Lee made the remarks during an interview with broadcaster KBS as U.S. President-elect Joe Biden is expected to focus on cooperating with allies and working-level diplomacy to deal with North Korea's nuclear program.
"I am ready to exchange the best dialogue at any place and at any time if North Korea accepts the offer. I plan to make a formal proposal to North Korea for talks once the COVID-19 situation eases," the minister said.
Lee also reiterated his calls for inter-Korean cooperation on fighting the coronavirus pandemic.
"If the two Koreas can cooperate in coronavirus treatment and vaccine, it will provide an opportunity for the North to overcome the economic challenges it faces from antivirus measures," he said.
He urged the North to refrain from provoking the new U.S. administration and to take "a flexible approach," recalling that the North conducted a nuclear test during the first year of former U.S. President Barack Obama's administration.

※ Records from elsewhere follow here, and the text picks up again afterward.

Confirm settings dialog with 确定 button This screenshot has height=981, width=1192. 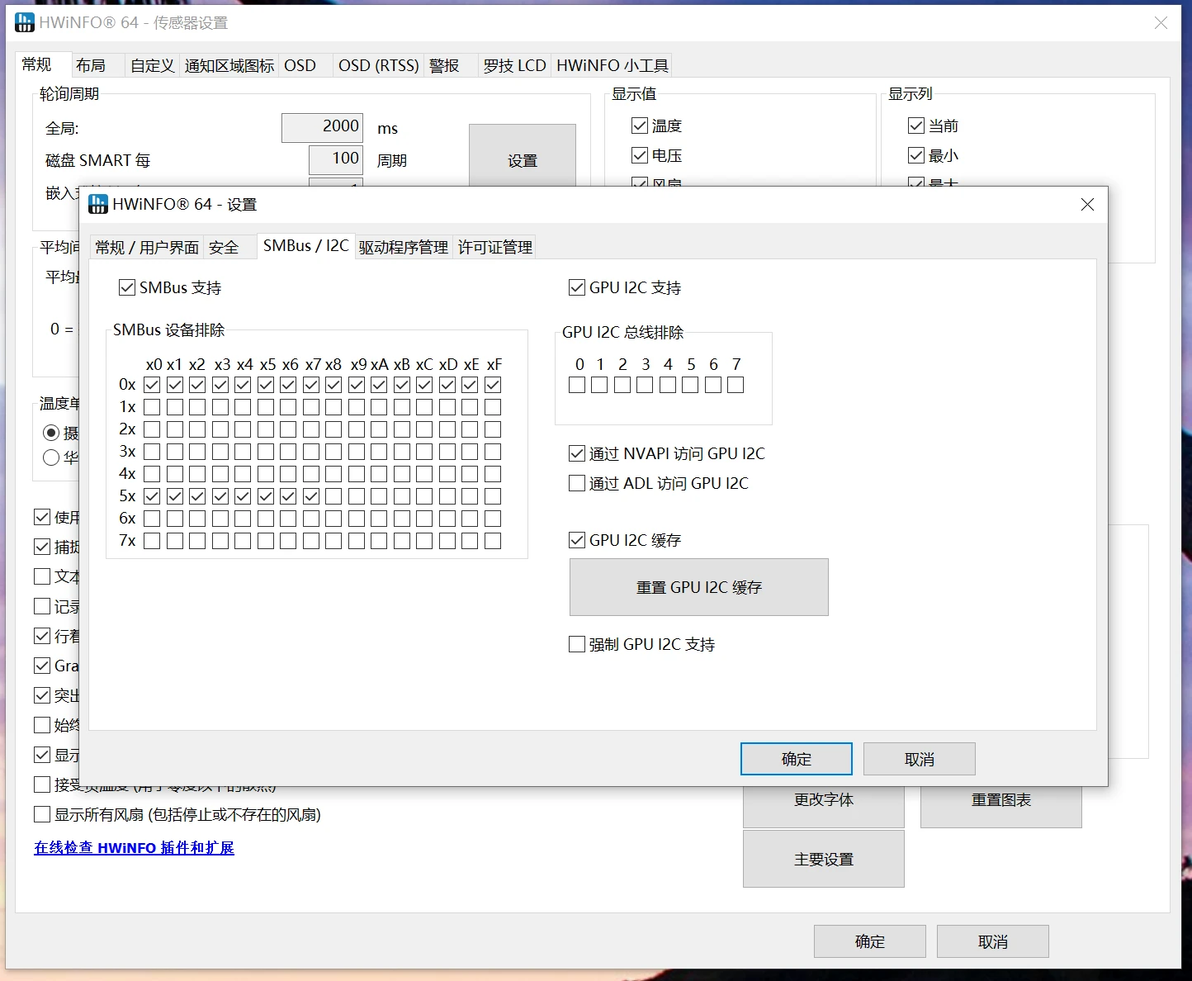(796, 759)
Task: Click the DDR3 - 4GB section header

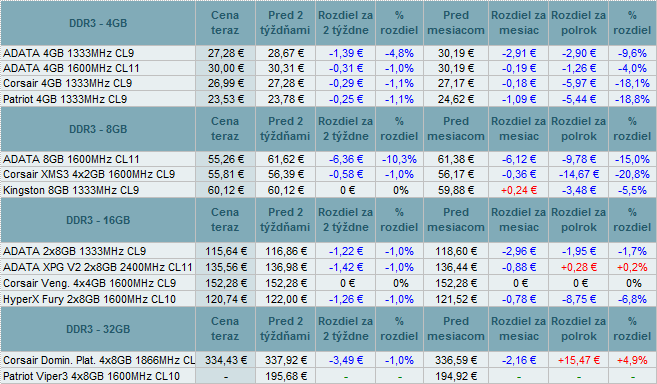Action: pyautogui.click(x=98, y=23)
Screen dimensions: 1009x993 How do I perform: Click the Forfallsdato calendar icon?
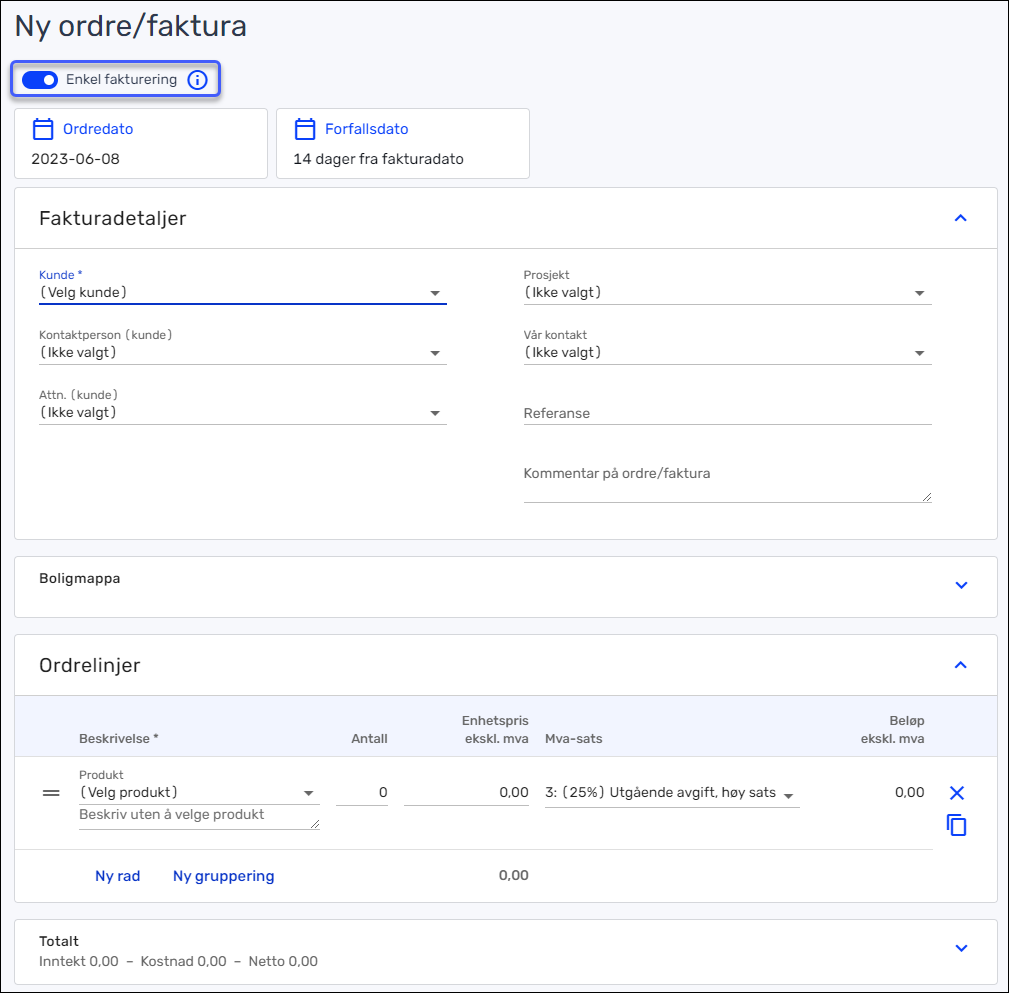click(x=305, y=129)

"I cannot say that there is no possibility (of provocations) because there were cases in the past under the Obama administration ... but I think it is more likely that the North will take a flexible approach than a belligerent approach this time."
Lee dismissed speculation on the possibility of any high-level talks or sending envoys to Pyongyang, saying that the decision is up to President Moon Jae-in's "political judgment."
He added that the ministry has "not made any informal contact" with North Korea since it blew up a joint liaison office in its border town of Kaesong in June in protest of anti-Pyongyang leaflets sent from the South.
The North has since cut all cross-border communications lines and has not responded to Seoul's calls for their restoration.
Nuclear talks between Washington and Pyongyang remain stalled after the 2019 summit in Hanoi between the two leaders ended without a deal. The two sides were far apart over how far Pyongyang should denuclearize in order for Washington to offer concessions.